:: PROBLEM STATEMENT ::
For every line in the entries that contains "agent", show the whole line.
(INPUT DATA)
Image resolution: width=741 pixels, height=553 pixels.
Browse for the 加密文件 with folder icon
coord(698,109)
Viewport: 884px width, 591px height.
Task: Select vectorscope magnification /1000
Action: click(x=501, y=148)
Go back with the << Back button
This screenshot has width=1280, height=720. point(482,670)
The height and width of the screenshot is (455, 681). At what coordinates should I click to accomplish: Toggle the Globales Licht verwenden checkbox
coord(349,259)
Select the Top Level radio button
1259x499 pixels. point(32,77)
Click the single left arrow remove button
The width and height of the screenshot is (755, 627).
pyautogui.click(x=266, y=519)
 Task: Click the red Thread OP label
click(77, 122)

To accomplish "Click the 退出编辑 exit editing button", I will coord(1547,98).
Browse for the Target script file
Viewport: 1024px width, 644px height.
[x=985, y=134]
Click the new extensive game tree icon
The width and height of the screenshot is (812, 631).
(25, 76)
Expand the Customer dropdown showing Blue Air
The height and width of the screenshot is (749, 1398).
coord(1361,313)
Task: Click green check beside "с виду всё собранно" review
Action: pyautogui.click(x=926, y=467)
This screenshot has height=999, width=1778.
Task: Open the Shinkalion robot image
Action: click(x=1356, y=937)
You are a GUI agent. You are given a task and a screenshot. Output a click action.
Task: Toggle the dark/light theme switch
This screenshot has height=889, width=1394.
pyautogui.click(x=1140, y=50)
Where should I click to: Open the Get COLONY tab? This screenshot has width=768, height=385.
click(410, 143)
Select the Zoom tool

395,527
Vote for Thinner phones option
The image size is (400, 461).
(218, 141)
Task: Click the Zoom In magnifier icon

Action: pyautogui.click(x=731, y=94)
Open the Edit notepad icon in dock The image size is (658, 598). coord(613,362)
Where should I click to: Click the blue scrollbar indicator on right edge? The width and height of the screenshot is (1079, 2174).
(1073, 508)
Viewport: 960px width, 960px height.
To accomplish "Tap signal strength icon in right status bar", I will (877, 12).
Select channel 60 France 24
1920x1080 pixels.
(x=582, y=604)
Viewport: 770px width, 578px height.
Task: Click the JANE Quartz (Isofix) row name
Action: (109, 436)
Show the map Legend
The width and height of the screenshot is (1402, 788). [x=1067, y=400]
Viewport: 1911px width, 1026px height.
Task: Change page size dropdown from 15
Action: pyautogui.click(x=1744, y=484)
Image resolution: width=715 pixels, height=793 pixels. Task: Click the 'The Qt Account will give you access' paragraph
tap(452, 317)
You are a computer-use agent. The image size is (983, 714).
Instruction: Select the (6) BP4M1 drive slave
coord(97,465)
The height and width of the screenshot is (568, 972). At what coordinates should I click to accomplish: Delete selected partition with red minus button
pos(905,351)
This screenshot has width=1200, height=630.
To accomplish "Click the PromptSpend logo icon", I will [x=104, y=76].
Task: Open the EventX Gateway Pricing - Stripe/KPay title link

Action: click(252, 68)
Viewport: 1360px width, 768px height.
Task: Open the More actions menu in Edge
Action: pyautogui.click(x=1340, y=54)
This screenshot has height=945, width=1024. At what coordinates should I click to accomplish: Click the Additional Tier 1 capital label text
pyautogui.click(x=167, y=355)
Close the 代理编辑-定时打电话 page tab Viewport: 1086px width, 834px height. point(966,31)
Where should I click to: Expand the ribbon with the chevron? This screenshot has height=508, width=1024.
(End INPUT DATA)
:: RESULT ::
You are a GUI agent. You are given a task and a screenshot. Output a click action.
You are a computer-use agent. The image size is (983, 714).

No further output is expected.